Elsewhere in Asia-Pacific, Genome Valley in Hyderabad is another regional hub that is driving innovation in life sciences, with over 150 companies and 10,000 professionals concentrated in the cluster1. Cytiva recently announced an agreement with the State of Telangana to open a new FastTrak lab in the area, which will help the biotechnology hub increase production efficiency, reduce cost and speed to market.
For years, we have provided end-to-end support, from technical consultacy to financing, to the bioindustry ecosystem. By building the foundational infrastructure for training and development and programmes, particularly for emerging translational research institutes and biotech start-ups, we are facilitating the creation of Asia’s Silicon Valley — enabling an ecosystem that nurtures homegrown talent and innovation.
Securing biopharma talent of the future
Some say that one may have at least five careers in a lifetime. You may be an entrepreneur, scientist or a software engineer with a focus on marketing. The conflation of technology and science have allowed for people to explore different career paths. New talent pools with new skill sets or significant retraining will be needed to stay on top of these technology trends. At Cytiva, we are looking forward to collaborating with academia, biotech, platform companies and data providers to develop the talents for the future, and of the future.
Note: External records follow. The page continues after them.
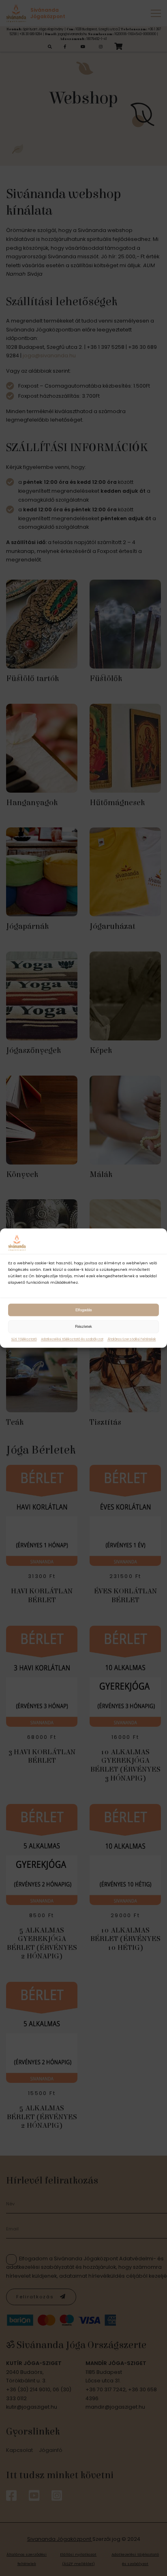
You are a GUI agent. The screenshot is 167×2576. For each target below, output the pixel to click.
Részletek (83, 1326)
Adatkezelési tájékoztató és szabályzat (72, 1339)
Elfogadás (83, 1309)
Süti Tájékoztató (24, 1339)
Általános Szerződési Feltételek (131, 1339)
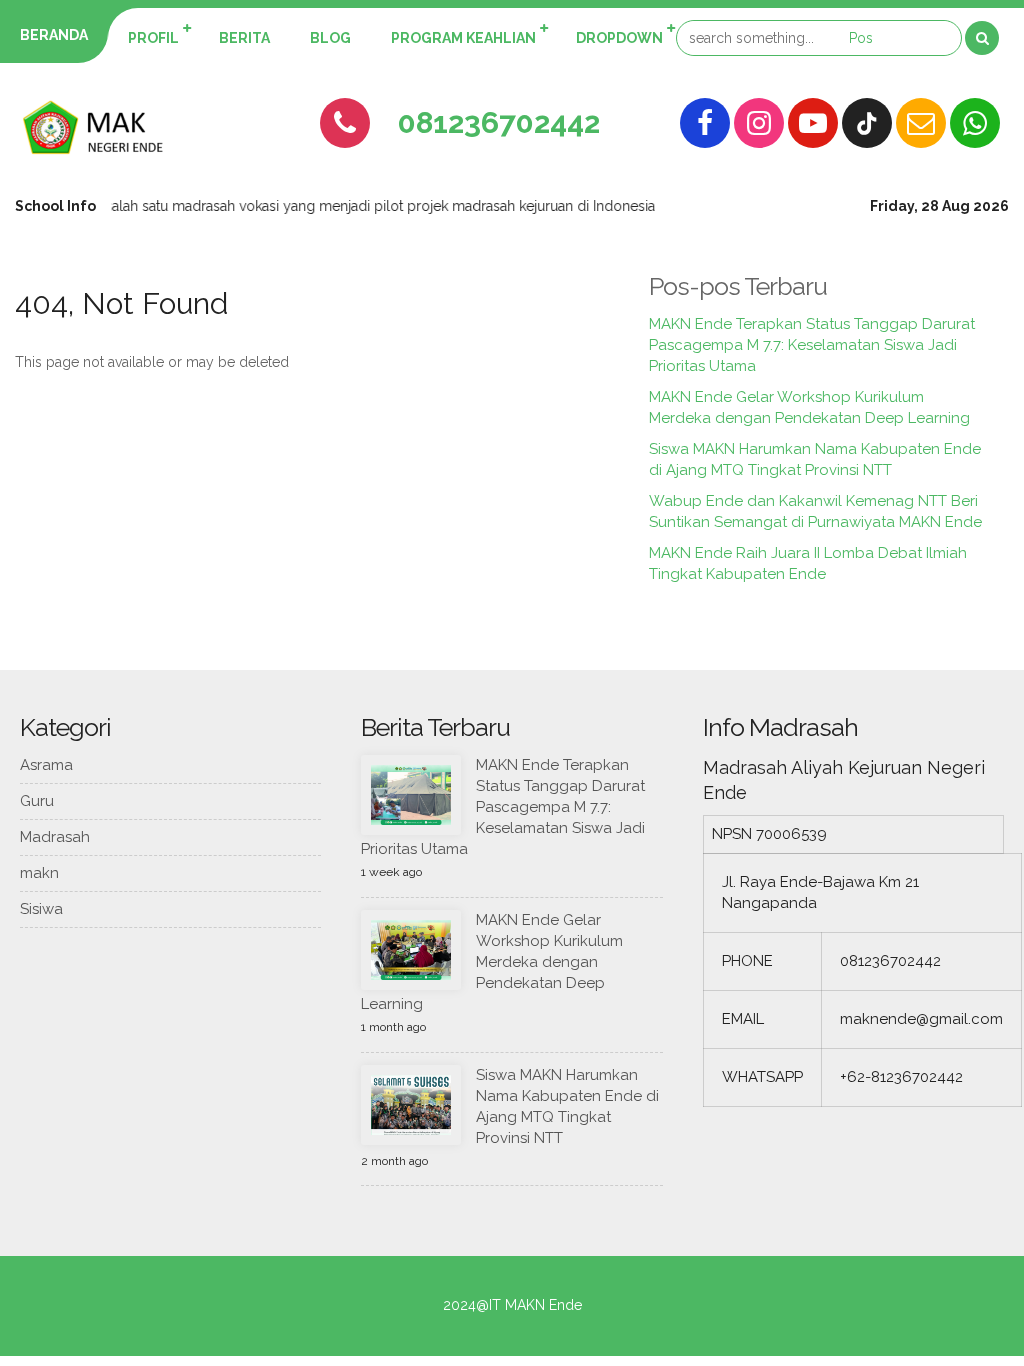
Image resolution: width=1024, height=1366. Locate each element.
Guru (37, 801)
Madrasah (55, 837)
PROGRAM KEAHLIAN (463, 38)
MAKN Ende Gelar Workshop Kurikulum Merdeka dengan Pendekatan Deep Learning (492, 962)
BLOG (330, 38)
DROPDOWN (619, 38)
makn (39, 873)
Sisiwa (41, 909)
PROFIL (153, 38)
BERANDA (54, 35)
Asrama (46, 765)
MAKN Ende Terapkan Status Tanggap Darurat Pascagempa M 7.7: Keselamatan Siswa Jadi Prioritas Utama (812, 345)
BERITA (244, 38)
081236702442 (499, 122)
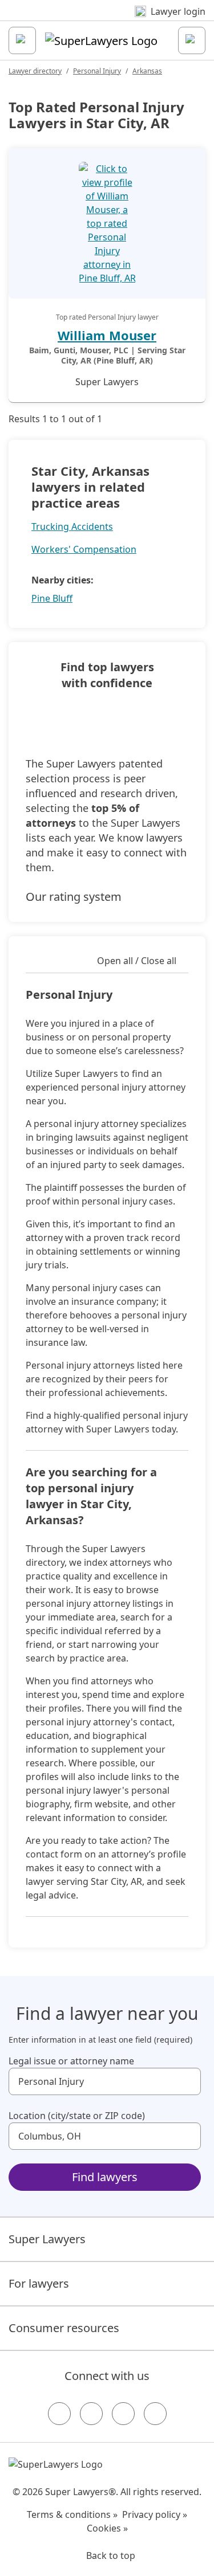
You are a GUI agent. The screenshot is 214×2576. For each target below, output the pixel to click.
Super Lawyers (47, 2239)
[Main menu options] (22, 40)
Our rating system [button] (74, 896)
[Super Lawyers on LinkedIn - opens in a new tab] (155, 2413)
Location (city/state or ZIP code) (77, 2115)
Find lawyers (105, 2177)
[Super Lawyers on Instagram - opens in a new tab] (91, 2413)
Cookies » (107, 2528)
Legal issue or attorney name (71, 2061)
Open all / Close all (136, 960)
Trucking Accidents (72, 526)
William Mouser (107, 335)
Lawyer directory (35, 71)
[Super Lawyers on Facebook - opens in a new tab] (59, 2413)
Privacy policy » (154, 2514)
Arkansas (147, 71)
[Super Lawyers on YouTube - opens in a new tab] (123, 2413)
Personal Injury (97, 71)
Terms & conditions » (72, 2514)
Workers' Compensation (83, 549)
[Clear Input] (187, 2081)
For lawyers (39, 2283)
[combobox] (105, 2081)
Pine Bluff (51, 598)
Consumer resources (64, 2328)
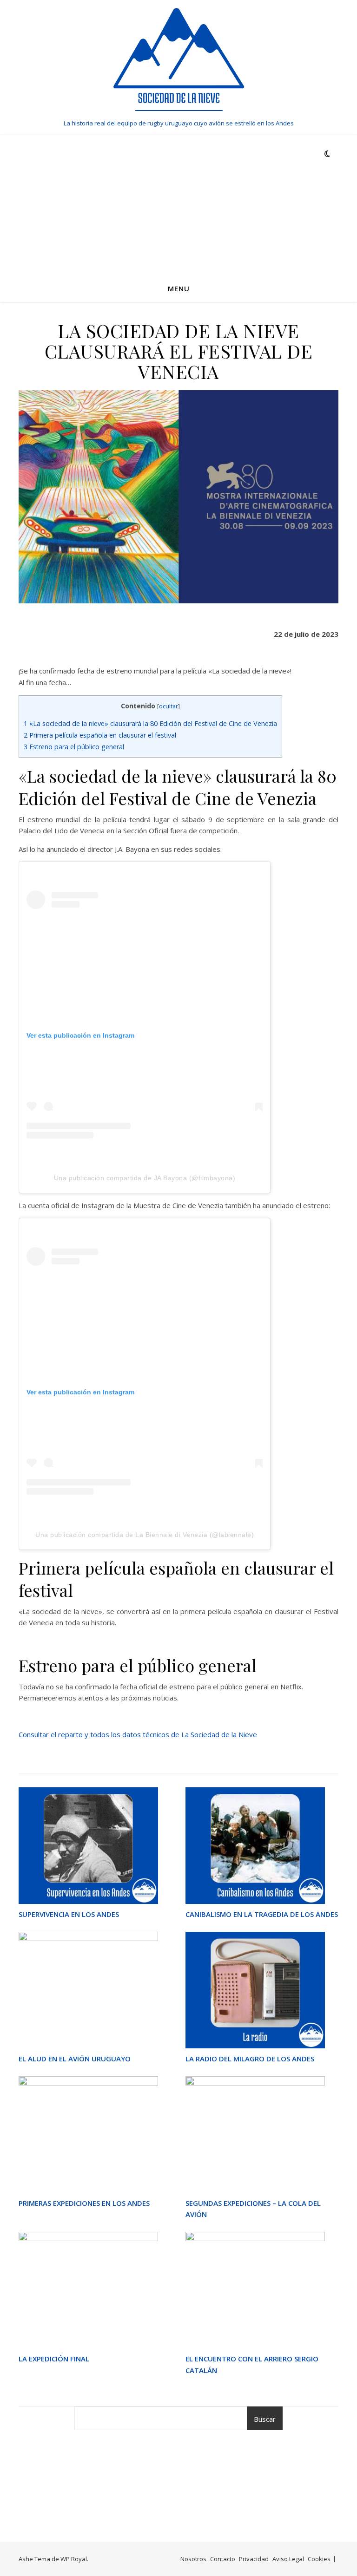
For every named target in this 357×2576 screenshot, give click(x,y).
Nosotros (193, 2559)
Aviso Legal (288, 2559)
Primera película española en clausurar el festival (100, 735)
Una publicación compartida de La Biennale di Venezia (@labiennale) (144, 1534)
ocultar (168, 706)
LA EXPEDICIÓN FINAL (54, 2358)
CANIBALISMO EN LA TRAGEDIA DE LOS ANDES (261, 1914)
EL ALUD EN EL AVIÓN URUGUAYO (75, 2058)
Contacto (222, 2559)
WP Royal (73, 2559)
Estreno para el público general (74, 746)
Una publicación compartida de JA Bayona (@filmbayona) (145, 1178)
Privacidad (254, 2559)
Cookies (319, 2559)
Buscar (265, 2419)
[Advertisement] (178, 204)
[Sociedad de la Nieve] (178, 59)
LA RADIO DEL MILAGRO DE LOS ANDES (249, 2058)
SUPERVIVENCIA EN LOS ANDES (69, 1914)
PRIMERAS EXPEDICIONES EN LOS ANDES (84, 2203)
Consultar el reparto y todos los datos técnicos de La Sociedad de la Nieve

Personally, I was lucky enough to make a transition into Life Sciences from a different industry relatively early on in my career. It took significant investment in learning, going through different functional experiences and perseverance to build a career. I always found that the unique purpose of our industry makes it all worth it. The pandemic has given the critical role of Life Sciences a great deal of exposure, in places where we didn’t have it before; let us use this momentum to attract new job seekers from unlikely places and convince them this is the best place to be.
Francis Van Parys is currently responsible for providing transformational technologies in biopharmaceutical research, manufacturing and diagnostics to Cytiva customers and partners in the lifesciences industry in China, India, Japan, Korea, ASEAN and Australia-New Zealand.
While his name would suggest a French connection, Francis is a Belgian citizen whose career has spanned far and wide, and he is currently based in Asia.
Francis is a seasoned global executive who served in a number of General Management roles before becoming President of GE Healthcare Korea in 2017. In that role, he was responsible for helping provide medical technologies and solutions to the healthcare industry in Korea, from diagnostic imaging,monitoring and digital solutions through to life sciences.
He joined Cytiva when it was known as GE Healthcare Life Sciences in 2009 as General Manager for Commercial Operations in EMEA and was later appointed Global Product General Manager, Research and Applied Markets, responsible for the consumables and hardware portfolio. He then became Global Commercial General Manager for Cell Culture in 2016.
Francis started his career by joining GE in a sales leadership program in 2001 and had early-care assignments in Belgium and Germany, before taking on sales marketing positions of increasing responsibility at GE Industrial Solutions.
He graduated from the University of Ghent in Belgium with a Master’s degree in Material Science and Engineering. He also holds a Master of Science in Polymer Technology from UMIST in Manchester,UK. Francis lives in Seoul, Korea, with his wife and two sons.